Stored records
——————

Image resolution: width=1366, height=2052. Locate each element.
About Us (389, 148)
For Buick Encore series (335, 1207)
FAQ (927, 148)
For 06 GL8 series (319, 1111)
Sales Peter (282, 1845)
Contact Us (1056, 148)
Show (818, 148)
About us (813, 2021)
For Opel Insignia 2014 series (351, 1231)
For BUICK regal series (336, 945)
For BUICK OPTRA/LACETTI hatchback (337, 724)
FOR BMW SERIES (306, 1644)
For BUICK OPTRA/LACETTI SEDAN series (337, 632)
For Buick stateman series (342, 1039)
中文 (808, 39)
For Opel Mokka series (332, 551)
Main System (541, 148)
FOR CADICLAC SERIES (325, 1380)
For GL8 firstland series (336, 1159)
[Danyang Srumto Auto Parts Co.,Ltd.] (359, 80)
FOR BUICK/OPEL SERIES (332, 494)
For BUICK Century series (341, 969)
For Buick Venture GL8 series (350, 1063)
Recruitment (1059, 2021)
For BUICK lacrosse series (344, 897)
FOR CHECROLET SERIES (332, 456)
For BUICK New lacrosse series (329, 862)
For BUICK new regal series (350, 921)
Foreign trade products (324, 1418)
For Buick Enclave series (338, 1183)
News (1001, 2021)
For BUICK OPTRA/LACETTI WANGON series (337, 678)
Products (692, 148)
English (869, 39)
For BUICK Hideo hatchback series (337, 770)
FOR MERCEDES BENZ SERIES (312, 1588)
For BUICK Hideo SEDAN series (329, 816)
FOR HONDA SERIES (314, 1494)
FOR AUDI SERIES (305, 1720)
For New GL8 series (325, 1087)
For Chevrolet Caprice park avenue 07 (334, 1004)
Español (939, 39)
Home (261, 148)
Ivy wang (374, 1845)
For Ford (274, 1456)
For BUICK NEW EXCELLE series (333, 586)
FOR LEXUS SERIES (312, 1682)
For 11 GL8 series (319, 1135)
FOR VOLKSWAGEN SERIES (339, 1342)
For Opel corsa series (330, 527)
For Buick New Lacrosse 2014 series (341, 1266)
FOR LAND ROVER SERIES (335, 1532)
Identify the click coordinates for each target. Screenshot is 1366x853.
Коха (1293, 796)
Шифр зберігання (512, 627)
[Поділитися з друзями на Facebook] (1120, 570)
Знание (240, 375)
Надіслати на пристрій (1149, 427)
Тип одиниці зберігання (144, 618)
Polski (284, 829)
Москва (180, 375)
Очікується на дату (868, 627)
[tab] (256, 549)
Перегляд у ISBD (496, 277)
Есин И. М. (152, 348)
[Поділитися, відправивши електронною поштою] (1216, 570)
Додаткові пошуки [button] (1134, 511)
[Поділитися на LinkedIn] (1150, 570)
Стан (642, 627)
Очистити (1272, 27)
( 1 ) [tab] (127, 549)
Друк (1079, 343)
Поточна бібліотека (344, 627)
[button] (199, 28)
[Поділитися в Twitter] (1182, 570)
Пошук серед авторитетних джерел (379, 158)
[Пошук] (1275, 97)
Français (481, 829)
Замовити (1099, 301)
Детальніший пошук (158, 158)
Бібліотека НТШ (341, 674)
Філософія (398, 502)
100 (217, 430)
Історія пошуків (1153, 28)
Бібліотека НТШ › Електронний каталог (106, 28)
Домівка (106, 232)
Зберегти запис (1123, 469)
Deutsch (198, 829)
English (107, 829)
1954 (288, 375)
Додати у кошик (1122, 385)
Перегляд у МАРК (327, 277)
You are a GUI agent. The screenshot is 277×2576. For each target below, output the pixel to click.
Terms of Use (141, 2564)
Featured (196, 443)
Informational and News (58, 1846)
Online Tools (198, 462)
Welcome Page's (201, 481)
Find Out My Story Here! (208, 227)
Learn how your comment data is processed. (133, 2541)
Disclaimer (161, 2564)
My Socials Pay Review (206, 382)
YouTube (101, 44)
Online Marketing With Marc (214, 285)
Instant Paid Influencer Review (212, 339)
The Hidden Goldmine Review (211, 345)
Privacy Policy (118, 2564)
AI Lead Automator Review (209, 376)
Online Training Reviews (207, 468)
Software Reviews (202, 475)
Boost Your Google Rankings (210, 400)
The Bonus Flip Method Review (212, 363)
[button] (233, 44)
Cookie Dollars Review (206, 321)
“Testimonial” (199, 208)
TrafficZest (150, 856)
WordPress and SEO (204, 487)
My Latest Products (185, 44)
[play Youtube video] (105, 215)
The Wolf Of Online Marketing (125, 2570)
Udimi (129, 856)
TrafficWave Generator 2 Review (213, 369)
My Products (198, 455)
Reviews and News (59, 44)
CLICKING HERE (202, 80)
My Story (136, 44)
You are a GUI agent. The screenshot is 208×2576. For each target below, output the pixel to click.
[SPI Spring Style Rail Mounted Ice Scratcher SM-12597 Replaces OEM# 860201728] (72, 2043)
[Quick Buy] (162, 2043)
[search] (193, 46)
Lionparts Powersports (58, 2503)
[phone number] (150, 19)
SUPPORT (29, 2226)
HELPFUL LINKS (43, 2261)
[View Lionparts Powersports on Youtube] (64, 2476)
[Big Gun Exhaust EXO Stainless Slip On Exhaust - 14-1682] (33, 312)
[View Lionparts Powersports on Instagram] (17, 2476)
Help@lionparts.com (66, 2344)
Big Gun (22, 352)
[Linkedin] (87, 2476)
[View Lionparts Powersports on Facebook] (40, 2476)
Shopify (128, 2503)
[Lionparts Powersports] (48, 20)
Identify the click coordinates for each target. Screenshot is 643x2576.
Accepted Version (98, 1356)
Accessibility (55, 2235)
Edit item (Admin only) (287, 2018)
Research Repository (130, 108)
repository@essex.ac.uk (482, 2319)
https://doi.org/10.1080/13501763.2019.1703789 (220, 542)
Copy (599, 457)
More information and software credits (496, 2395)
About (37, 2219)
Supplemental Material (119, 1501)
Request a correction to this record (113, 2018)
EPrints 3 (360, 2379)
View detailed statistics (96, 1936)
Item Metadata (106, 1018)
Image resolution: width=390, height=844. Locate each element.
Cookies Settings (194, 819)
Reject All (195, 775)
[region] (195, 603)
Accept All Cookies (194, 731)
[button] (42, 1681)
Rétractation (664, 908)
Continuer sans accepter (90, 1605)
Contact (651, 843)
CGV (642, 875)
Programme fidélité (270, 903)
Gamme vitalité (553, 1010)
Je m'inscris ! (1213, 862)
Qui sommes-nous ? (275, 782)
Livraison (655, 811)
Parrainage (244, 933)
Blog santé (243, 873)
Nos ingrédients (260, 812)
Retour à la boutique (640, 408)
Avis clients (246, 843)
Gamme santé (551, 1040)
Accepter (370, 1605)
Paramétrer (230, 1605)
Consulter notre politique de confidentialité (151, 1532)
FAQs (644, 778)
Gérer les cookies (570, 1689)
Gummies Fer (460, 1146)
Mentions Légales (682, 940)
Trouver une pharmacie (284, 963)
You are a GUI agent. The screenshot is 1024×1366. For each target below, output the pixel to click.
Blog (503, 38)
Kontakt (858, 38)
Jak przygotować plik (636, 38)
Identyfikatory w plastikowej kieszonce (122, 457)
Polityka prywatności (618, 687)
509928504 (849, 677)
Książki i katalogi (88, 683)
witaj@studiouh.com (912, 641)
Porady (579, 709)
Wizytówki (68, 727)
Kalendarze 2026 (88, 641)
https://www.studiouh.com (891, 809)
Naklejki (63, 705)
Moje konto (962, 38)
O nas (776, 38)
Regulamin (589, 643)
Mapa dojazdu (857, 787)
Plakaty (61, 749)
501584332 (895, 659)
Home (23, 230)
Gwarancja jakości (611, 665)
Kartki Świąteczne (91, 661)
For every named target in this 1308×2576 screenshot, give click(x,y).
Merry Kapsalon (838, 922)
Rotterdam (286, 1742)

——————

Problem to solve - How many lines of the data above include the word "Reviews"? Only that number should be returned.

Result of the exercise - 3